Making use of the EPA: It’s clear that Obama will be maximizing his use of executive power as his first term showed him that ambitious legislation like a carbon cap wasn’t happening. Hill watchers are already expecting a nasty confirmation fight over whoever Obama nominates to succeed outgoing EPA head Lisa Jackson.
So what might Obama do via the EPA? Well, most folks have accepted that the EPA will finalize emissions standards for new power plants that will effectively make it impossible to build new conventional coal plants. But more controversial is the possibility that the EPA will set new standards for existing power plants, using legal arguments that the Clean Air Act allows it regulate greenhouse gases. This will ignite multiple legal challenges but if Obama succeeds via the EPA, this will force the shutdown of some coal plants, accelerate adoption of natural gas plants and potentially make wind and solar more attractive.
The tax credit game: The wind power lobby successfully managed to get the Production Tax Credit (PTC), which gives a subsidy of 2.2 cents per kilowatt hour of wind power produced, slipped into the 11th hour fiscal deal. It was due to expire but will run another year so expect continued fights over its expiration and potential rough times for the wind industry if it eventually meets its death. Similarly the PTC for geothermal and biomass expire at the end of this year.
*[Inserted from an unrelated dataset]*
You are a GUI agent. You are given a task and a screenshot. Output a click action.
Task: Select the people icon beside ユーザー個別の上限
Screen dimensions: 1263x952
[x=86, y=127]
Perhaps most important for the solar industry is that the investment tax credit, which is critical to project finance at companies like SolarCity, moves from 30 percent to 10 percent in 2016. I’ve noted it before, but solar installers that are heavily dependent on cheap capital to bankroll their ability to waive up front solar installation costs, in exchange for long term leases or power purchase agreements. They will have to find a new source of cheap capital. And I’ll expect they’ll fight for extending the 30 percent investment tax credit level but more probably, those installers will be looking for new avenues of low cost capital like securitizing solar contracts.
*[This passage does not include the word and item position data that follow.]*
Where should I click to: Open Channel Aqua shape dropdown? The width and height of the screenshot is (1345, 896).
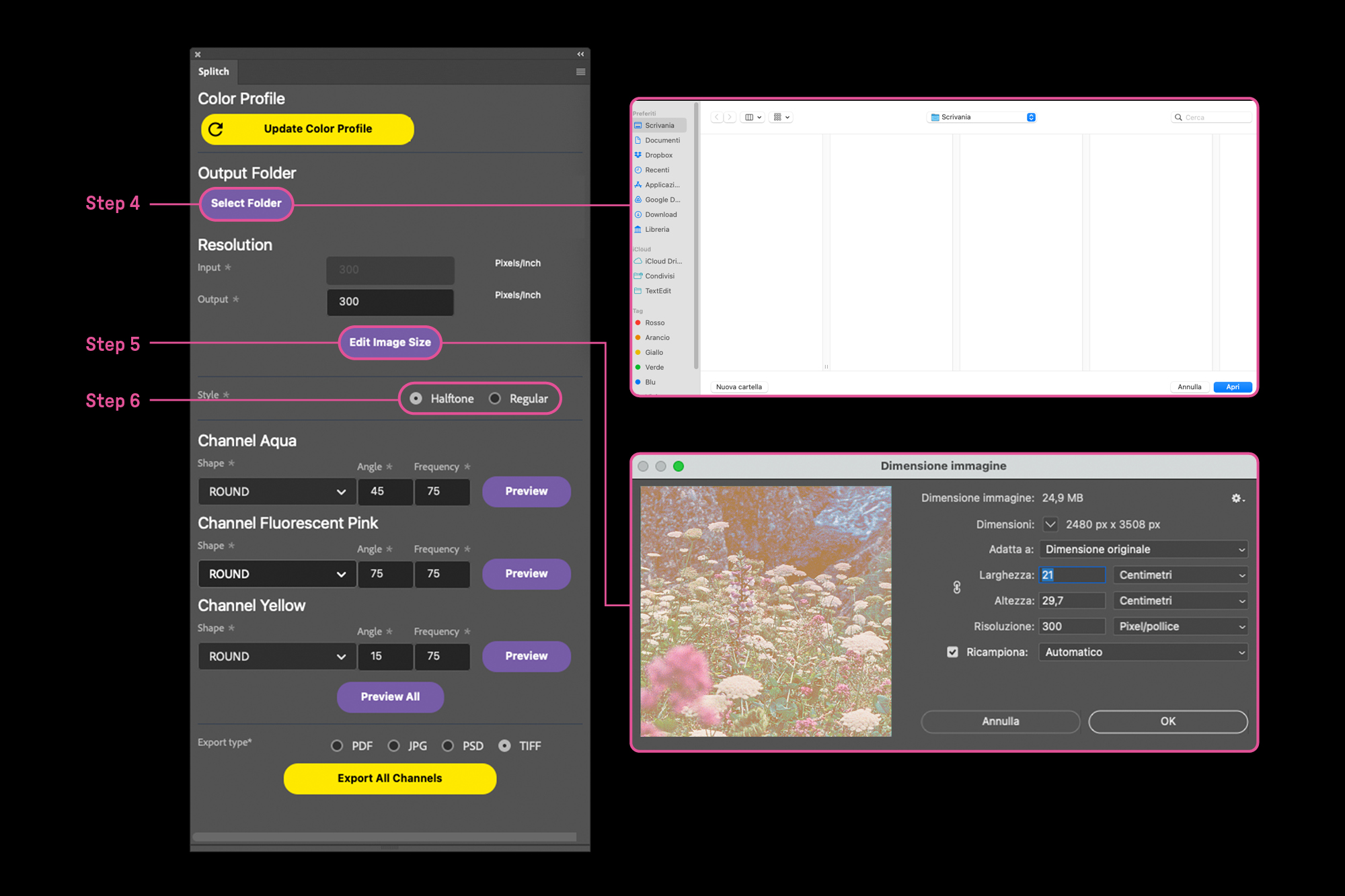[x=277, y=491]
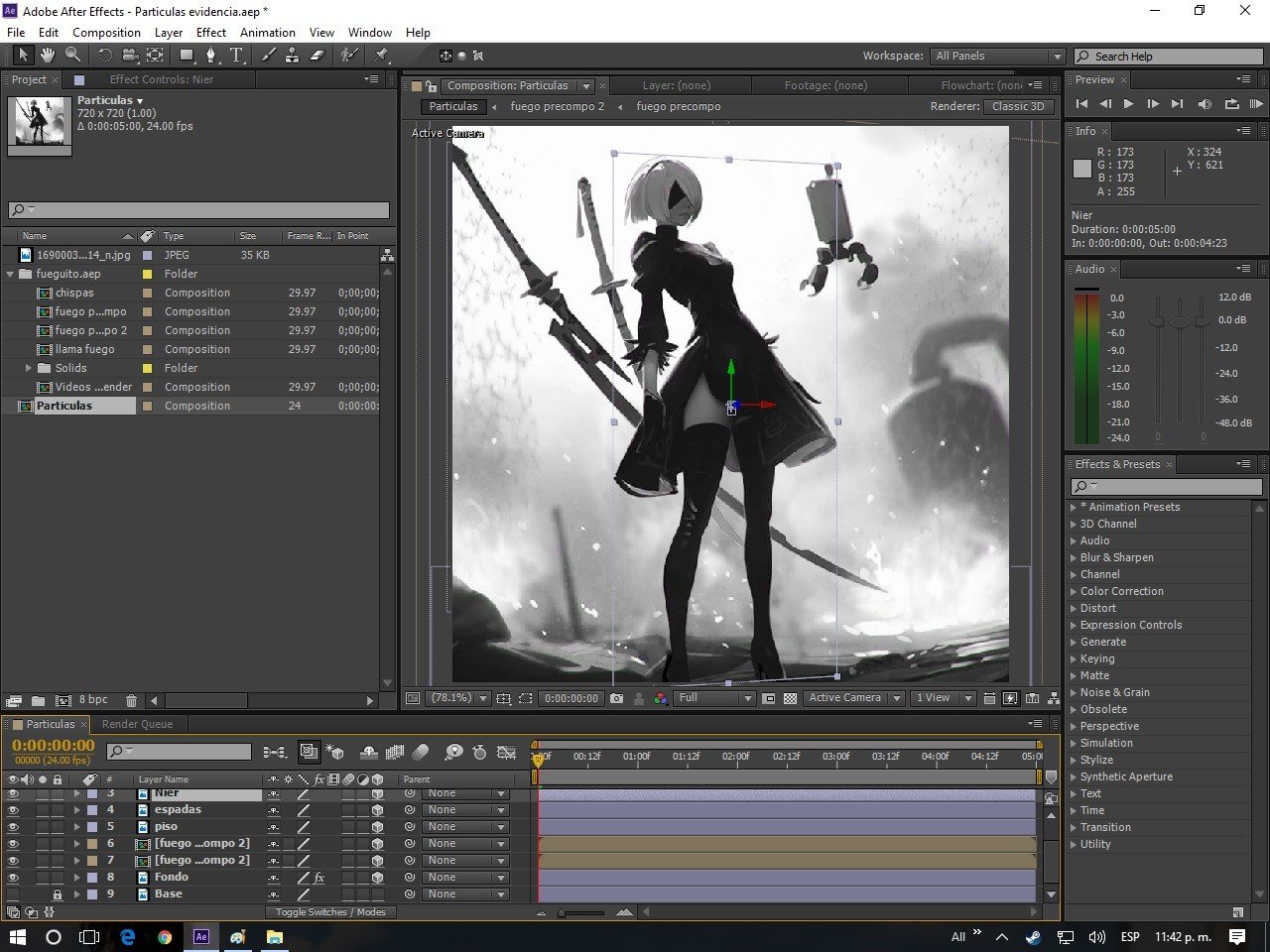Hide the espadas layer

pyautogui.click(x=12, y=809)
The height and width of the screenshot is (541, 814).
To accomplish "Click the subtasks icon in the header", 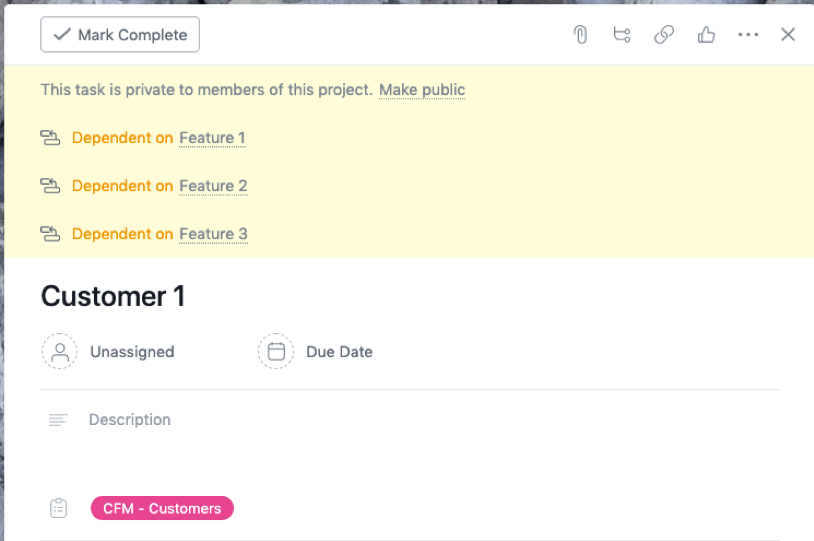I will tap(622, 35).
Department of Energy: The DOE has the ability to issues energy efficiency standards for home appliances, based on the premise that the benefits of the standards outweigh the drawbacks and costs to consumers. The DOE has issued 16 new or updated standards for home appliances, commercial buildings, and industrial facilities resulting in reductions of 6.5 billion tons of carbon dioxide.
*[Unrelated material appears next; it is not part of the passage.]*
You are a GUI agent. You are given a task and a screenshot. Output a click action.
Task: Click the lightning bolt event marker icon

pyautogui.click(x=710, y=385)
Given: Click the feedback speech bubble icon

Many of these standards could hit the power hogs like furnaces, heat pumps and air conditioners. And critics will cry that the measures raise the cost of appliances. 65 percent of electricity consumption comes from buildings in the U.S., and if Obama can’t get sweeping climate change legislation done, ratcheting up the efficiency requirements for the appliances and infrastructure that fuel this electricity consumption is one option. Look for a potential opportunity here for smart appliances and HVAC systems that are easily networkable and can take advantage of data analyses to lower energy consumption.
In the end, none of this is the sweeping climate action that Obama wants. But he’s limited because he needs Congress for anything significant. The one potential black swan here is a series of erratic weather events that might turn the tide of opinion the way Newtown has reopened the gun debate. Only time will tell, but one hopes it won’t take dramatic changes in weather to spur Congress into passing climate legislation.